Passage:

** START **

Gain and
Efficiency, The Big Myth
by Tom Rauch,
W8JI
It may be time to call attention
to the fact that gain or efficiency has nothing to
do with receiving system performance, so long as the
background noise or QRM level is high enough to establish
noise floor in the receiver. One of the most common
and misleading myths is that any system gain increase,
either through decreased feedline loss or reduced
matching transformer loss, somehow improves reception.
This is NOT true, unless the receiving system is limited
by internal noise.
I have examples on my website
dispelling some common myths. Receiving ability is
tied directly to pattern directivity, not absolute
efficiency, signal level, or "gain".
Stacked Beverages
A gain increase in Eznec (or
some other modeling program) by adding parallel
lossy antennas, without mutual coupling effects,
will NOT represent increased receiving performance.
One example of this is paralleling a number of lossy
Beverages with small spatial separation. Neglecting
feedline and coupling losses, when the number of
close-spaced Beverages doubles the absolute signal
level increases 3dB. This signal level increase,
however, is not accompanied by an increase in S/N
ratio from the antennas unless spacing is significant
compared to the length of each antenna! The reason
for this effect is simply explained. Efficiency
doubles while the pattern does not change.
Reception is improved
only when the ratio of response in the desired direction
to the sum of responses in ALL other directions
is increased! You can find the correct number by
finding average gain of an antenna, and subtracting
the absolute gain at the angle and direction of
the desired signal. I call this the RDF (receiving
directivity factor) of an array (more).
Reduced Feedline/Transformer Loss
A recent article indicates the
best transformer designs somehow are related to
impedance matching and coupling loss. Practical
experience and theory disagree strongly with this
contention.
In a receiving system, SWR between
the receiver and antenna is unimportant except as
it increases effective system energy transfer losses.
If the receiver hears a reasonable noise increase
from propagated noise, changes in loss or matching
will not affect reception. Most modern receivers
are in the area of -130dBm sensitivity at narrow
bandwidths, and even a modest preamplifier with
4dB NF (very easy to obtain at HF or lower) will
allow -123dBm signal power levels to be 10dB out
of system noise.
As an example, at my quiet rural
location a push-pull high dynamic range amplifier
(DX Engineering RPA-1) allows 1.8MHz propagated
noise to limit lower threshold with only a NON-impedance
matched wire of ten feet connected to the amplifier's
low impedance input terminal. Matching would substantially
increase signal level, but would NOT improve S/N
ratio.
My System Examples
My system consists of around
30 Beverages and two arrays of phased verticals
with a total of twelve vertical elements. Most Beverages
are around 800 feet long, and are in co-phased pairs
spaced 350 feet broadside. The directivity of these
Beverages is up around 3dB from single antennas
on any frequency where the spacing is 5/8th wavelength
or more, although best usable performance centers
between 1.8 to 4.0 MHz.
The verticals are 20 feet tall,
resonated with an inductor/hat combination, and
coupled through an intentional series loss resistance
of almost 75 ohms to my 75-ohm feedlines.
Total feedline length is over
2500 feet in these systems, before the signal arrives
at any amplifying device. The cables are mixtures
of flooded (direct burial) F11 (RG-11) and RG6 CATV
cables, as well as some .625" hard line (1000
feet long) for the main trunks.

** END **

Data supplied:
** START **

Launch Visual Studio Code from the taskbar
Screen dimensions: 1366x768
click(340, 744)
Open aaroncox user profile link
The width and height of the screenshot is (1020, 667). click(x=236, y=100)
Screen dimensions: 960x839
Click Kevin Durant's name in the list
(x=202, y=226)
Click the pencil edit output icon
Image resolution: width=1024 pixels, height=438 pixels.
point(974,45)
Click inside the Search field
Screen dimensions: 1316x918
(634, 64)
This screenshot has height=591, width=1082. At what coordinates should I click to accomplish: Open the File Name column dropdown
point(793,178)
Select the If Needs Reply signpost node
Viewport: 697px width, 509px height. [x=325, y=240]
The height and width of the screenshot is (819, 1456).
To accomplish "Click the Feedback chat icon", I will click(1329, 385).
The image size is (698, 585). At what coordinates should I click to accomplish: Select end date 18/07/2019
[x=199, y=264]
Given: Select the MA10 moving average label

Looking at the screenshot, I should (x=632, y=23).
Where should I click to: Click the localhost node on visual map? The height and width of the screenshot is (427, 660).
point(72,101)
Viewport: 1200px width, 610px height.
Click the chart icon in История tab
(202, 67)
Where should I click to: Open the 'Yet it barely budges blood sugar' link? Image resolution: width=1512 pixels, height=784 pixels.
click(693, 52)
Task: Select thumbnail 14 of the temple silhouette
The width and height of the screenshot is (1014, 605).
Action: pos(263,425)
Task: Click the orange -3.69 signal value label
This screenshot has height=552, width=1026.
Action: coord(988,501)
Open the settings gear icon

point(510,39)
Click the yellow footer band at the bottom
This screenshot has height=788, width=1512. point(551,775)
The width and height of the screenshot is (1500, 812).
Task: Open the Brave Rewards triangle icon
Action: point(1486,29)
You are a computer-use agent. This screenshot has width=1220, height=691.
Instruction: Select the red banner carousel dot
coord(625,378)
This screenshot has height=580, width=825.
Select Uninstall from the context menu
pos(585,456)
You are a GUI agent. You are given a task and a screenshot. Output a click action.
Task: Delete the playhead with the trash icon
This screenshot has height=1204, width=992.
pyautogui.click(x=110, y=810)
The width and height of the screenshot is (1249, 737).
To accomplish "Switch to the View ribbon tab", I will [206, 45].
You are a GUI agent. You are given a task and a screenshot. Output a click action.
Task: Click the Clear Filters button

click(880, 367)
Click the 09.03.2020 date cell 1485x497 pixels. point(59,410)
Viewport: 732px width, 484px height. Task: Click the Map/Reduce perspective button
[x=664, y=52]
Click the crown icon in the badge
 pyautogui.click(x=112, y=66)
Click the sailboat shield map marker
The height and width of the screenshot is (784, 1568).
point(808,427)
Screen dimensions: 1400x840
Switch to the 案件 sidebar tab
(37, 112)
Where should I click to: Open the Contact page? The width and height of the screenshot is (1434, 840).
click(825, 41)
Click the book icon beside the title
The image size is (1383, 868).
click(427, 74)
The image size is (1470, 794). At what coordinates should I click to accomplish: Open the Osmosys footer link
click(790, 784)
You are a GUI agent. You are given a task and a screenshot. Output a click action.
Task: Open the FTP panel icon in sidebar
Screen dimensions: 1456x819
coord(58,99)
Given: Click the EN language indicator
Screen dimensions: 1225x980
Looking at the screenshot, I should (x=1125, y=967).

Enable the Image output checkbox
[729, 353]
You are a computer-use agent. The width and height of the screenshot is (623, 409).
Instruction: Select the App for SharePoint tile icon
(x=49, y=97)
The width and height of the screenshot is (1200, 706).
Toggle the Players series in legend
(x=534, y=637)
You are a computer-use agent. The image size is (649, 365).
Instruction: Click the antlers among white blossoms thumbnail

** END **

Objective:
Please quote the part of the W8JI article on gain and efficiency that opens with the words containing "If the receiver" and closes with "of system noise.". Leave the records out of this; they have no part in it.

Finished answer:
If the receiver hears a reasonable noise increase
from propagated noise, changes in loss or matching
will not affect reception. Most modern receivers
are in the area of -130dBm sensitivity at narrow
bandwidths, and even a modest preamplifier with
4dB NF (very easy to obtain at HF or lower) will
allow -123dBm signal power levels to be 10dB out
of system noise.